Шустрик снова ушел. Блуждая по битым камням, он отправился на северный конец Козьего озера, где перебежал приток, полный тающего снега. Озеро лежало тихо, ни единой волны на поверхности, в серой воде отражались облака и парящие серые чайки.

«Наверное, тут рыба есть, — подумал Шустрик. — Как в той речке, куда мы ходили гулять вместе с хозяином. И наверное, она думает, что может плыть, куда захочет. Вот и чайки в небе, тоже, небось, думают, что решили вот так кружить и кружить, и кружат себе, кружат.
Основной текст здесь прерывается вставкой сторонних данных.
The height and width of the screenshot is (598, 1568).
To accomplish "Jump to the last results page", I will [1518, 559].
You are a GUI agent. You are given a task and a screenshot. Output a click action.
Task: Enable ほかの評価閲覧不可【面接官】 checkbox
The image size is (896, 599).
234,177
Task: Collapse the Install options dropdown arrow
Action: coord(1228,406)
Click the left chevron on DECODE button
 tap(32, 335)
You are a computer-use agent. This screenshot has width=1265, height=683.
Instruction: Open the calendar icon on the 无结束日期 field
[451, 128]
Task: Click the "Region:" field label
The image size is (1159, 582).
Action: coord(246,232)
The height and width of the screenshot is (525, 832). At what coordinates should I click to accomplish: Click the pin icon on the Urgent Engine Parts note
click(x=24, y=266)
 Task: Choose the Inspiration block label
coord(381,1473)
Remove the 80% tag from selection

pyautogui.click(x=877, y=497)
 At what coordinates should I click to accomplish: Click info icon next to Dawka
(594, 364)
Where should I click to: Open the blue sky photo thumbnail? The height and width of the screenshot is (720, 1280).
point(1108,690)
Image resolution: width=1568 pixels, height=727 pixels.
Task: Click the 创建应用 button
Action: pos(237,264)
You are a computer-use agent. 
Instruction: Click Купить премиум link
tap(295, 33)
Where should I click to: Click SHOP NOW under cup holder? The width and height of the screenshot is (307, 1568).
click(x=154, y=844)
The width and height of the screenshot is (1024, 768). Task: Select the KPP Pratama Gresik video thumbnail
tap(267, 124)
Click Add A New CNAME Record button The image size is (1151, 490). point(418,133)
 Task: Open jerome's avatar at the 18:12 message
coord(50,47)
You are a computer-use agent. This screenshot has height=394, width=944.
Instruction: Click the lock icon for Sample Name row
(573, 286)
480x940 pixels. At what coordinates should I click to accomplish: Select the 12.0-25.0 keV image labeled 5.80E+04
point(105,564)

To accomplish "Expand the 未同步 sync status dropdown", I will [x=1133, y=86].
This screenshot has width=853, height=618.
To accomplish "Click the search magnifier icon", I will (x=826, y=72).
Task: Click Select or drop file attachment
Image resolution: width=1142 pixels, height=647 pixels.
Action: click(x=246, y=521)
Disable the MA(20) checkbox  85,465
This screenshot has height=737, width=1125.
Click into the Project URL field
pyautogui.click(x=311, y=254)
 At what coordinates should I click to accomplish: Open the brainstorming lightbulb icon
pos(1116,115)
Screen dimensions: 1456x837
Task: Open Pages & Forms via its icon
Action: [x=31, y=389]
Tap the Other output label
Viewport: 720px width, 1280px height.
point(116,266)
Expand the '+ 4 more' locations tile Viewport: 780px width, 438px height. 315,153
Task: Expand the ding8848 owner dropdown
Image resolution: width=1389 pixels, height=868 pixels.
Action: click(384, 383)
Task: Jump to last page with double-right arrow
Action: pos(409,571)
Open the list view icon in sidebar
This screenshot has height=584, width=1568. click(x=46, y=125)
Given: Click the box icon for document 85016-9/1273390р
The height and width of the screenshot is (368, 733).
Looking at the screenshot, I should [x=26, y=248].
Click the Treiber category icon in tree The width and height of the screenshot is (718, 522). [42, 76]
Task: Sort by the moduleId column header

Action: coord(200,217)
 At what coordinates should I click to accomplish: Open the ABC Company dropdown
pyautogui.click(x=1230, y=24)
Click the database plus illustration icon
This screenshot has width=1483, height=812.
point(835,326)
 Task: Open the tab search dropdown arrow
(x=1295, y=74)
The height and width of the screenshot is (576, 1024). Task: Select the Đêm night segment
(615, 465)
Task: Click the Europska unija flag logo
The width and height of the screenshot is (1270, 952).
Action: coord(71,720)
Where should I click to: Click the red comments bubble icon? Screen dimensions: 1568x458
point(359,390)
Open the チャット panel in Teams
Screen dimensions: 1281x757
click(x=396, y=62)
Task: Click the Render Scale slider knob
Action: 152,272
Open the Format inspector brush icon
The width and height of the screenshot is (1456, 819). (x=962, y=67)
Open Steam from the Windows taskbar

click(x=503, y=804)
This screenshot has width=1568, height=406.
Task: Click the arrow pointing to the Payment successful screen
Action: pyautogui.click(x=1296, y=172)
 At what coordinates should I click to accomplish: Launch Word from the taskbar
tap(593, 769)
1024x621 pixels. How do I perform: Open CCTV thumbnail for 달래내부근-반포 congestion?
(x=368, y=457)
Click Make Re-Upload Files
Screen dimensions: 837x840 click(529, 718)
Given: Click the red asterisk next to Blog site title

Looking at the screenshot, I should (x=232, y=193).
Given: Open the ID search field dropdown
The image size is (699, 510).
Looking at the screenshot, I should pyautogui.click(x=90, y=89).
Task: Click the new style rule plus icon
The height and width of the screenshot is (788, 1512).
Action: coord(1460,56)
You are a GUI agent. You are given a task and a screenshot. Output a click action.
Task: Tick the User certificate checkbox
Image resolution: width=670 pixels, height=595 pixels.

Интересно, а по собственной ли воле я решил идти именно в эту сторону? Если да, то я вовсе не уверен, что знаю почему. Помнится, слыхал я истории о том, что собаки уходят умирать в одиночестве. Джимджем вот тоже говорил, что хочет уйти, но бедняга, конечно, не мог выбраться из клетки».

Шустрик взбирался на юго-западный склон Лысого холма и, когда добрался до нижней границы тумана, остановился на мгновение, прежде чем окунуться с головой в непроглядную мглу. Колеблющийся воздух, мрак и окружающее безмолвие казались ему сейчас как никогда жестокими и враждебными. Теперь уже из виду скрылось и небо над головой, и озеро внизу, и даже — или это только казалось? — даже уши стали обманывать Шустрика, ибо откуда-то издалека, снизу, до него вроде бы донесся неясный собачий лай. Собаки лаяли яростно и взволнованно, как если бы табачный человек вошел в собачий блок со своими ведрами.

«Так оно, наверное, и есть, — подумал Шустрик. — Насколько я помню, сейчас как раз время кормежки, так что ничего удивительного. На самом-то деле, конечно, ничего нет, как нет и моего хозяина, хоть я иногда его и вижу. Интересно, куда это я иду? И кто… точнее, что за человек идет сюда? Запах его мне что-то не нравится».